--- start of Data section ---

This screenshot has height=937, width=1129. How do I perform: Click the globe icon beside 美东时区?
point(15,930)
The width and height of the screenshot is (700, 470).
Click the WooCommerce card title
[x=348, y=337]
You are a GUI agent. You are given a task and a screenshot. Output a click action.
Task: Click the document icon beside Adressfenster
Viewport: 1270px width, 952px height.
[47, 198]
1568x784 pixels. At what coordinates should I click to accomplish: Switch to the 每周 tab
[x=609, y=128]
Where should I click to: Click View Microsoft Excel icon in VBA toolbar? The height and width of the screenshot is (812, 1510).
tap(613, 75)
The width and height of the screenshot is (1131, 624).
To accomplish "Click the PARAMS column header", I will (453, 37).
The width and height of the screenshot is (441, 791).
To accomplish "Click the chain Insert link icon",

--- end of Data section ---

### Problem to work on
Reproduce every entry above word for word, keeping the original order and line breaks.

### Full output
This screenshot has height=937, width=1129. How do I perform: Click the globe icon beside 美东时区?
point(15,930)
The width and height of the screenshot is (700, 470).
Click the WooCommerce card title
[x=348, y=337]
You are a GUI agent. You are given a task and a screenshot. Output a click action.
Task: Click the document icon beside Adressfenster
Viewport: 1270px width, 952px height.
[47, 198]
1568x784 pixels. At what coordinates should I click to accomplish: Switch to the 每周 tab
[x=609, y=128]
Where should I click to: Click View Microsoft Excel icon in VBA toolbar? The height and width of the screenshot is (812, 1510).
tap(613, 75)
The width and height of the screenshot is (1131, 624).
To accomplish "Click the PARAMS column header", I will (453, 37).
The width and height of the screenshot is (441, 791).
To accomplish "Click the chain Insert link icon",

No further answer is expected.